Predicting significance of EGFR mutation existing in tissues and plasma concuurrently or alone to EGFR–tyrosine kinase inhibitors (EGFR-TKIs) for advanced non-small cell lung cancer.

e19091 Background: To investigate predicting significance of EGFR mutations existing in tissues couples with plasma or either sample alone to EGFR–tyrosine kinase inhibitors (EGFR-TKIs) treatment for advanced non–small-cell lung cancer (A-NSCLC). Methods: Two hundred-eighty-seven A-NSCLC patients met following criteria were included into this study: 1) had received EGFR-TKIs as first- or second-line therapy; 2) had sufficient tissue and plasma samples for EGFR mutation analysis.

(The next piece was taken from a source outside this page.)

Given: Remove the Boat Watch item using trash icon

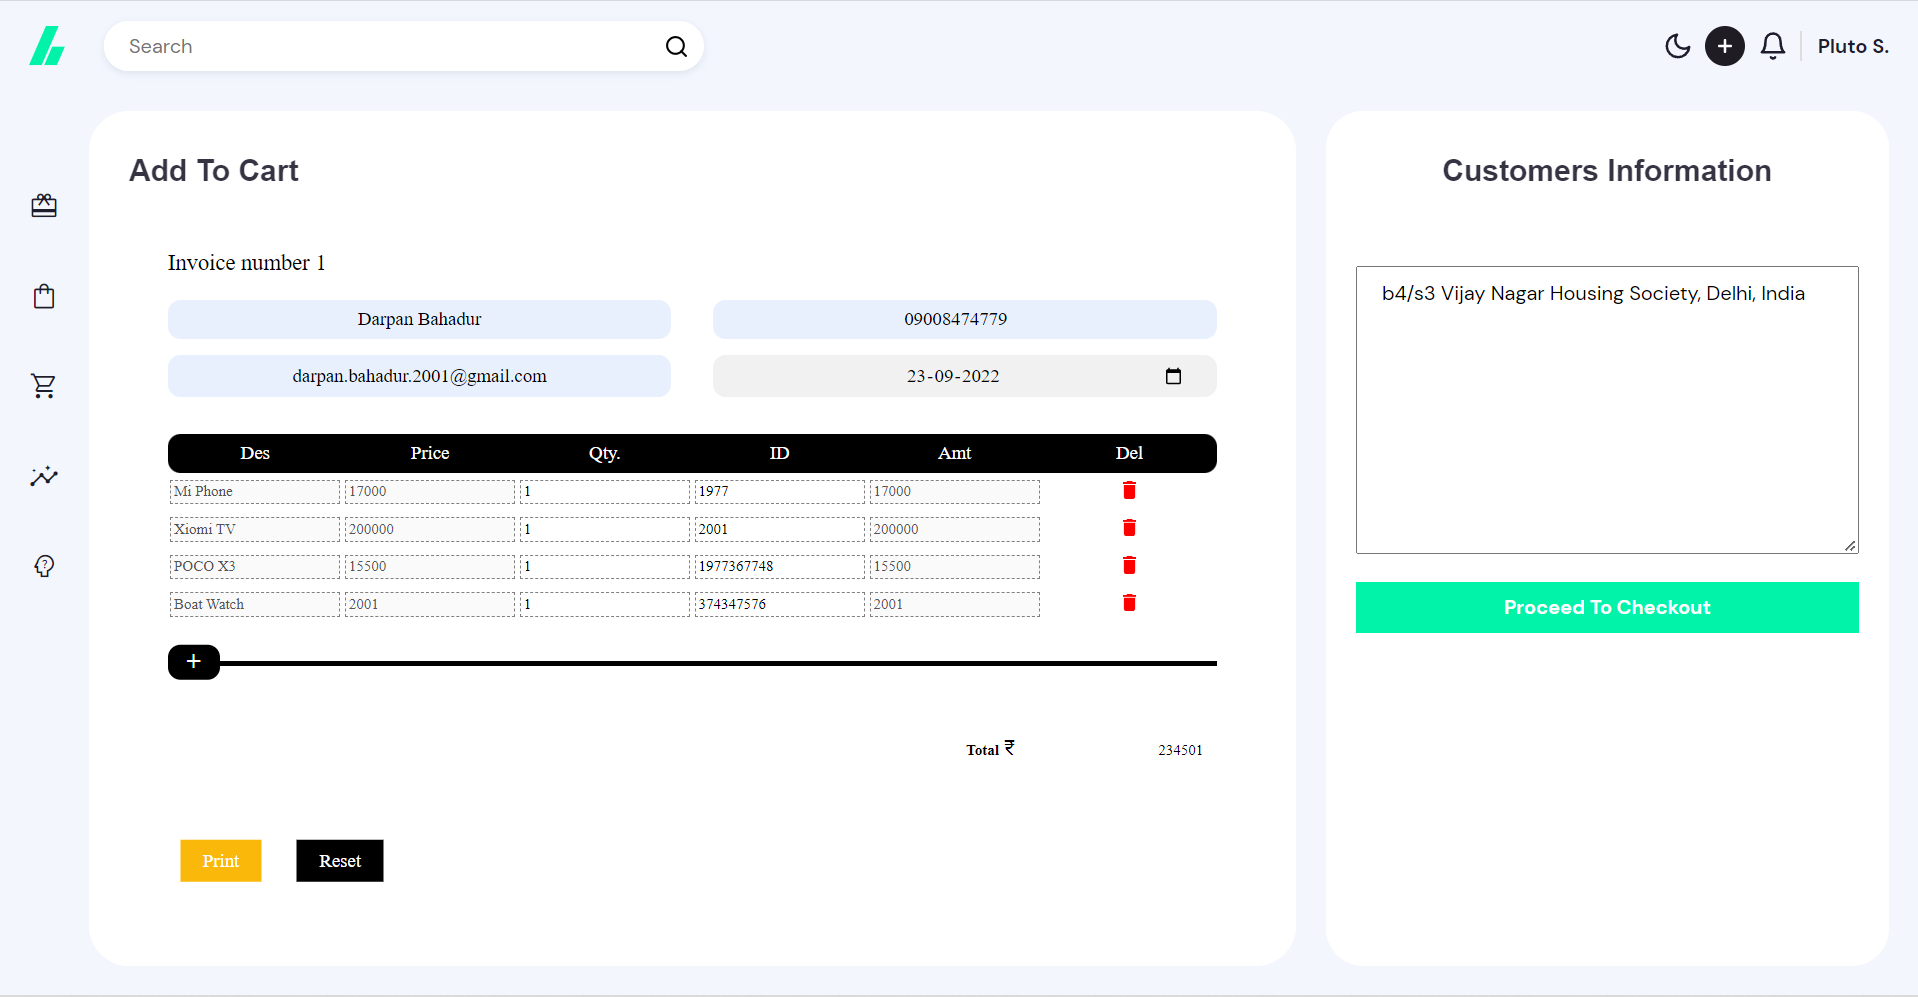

All patients were divided into four subgroups which were wild-type EGFR in both of specimens (B-/T-), mutated in both of specimens (B+/T+), mutated only in one specimen (B+/T- and B-/T+). EGFR mutation was screened by denaturing high performance liquid chromatograph (DHPLC) and confirmed by ARMS. Objective response rate (ORR) and progression-free survival (PFS) were compared among four subgroups. Results: Of all 287 patients, 101 patients carried EGFR mutation both in tissue and plasma, 103 patients carried mutation only in tissue (65 cases) or plasma (38 cases). Median PFS was 9.2 months (95% CI, 6.3 to 12.1) and 2.0 months (95% CI, 1.3 to 2.7) in B+/T+ and B-/T- group, respectively. For single mutated group, mPFS were 7.87 month for B-/T+ group (95% CI, 5.1 to 10.6) and 11.87 months for B+/T- group (95% CI, 3.3 to 20.5) (P=0.001). For ORR, 53.0% for B+/T+ group, 15.8% for B-/T- group, 40.0% for B-/T+ group and 28.9% for B+/T- group (P=0.000). EGFR-TKIs therapeutic line could not change trend which B+/T- or B+/T+ group had better PFS than B-/T+ group. Conclusions: Detection of EGFR mutation in tissue and plasma may have different significance in predicting response of EGFR-TKIs.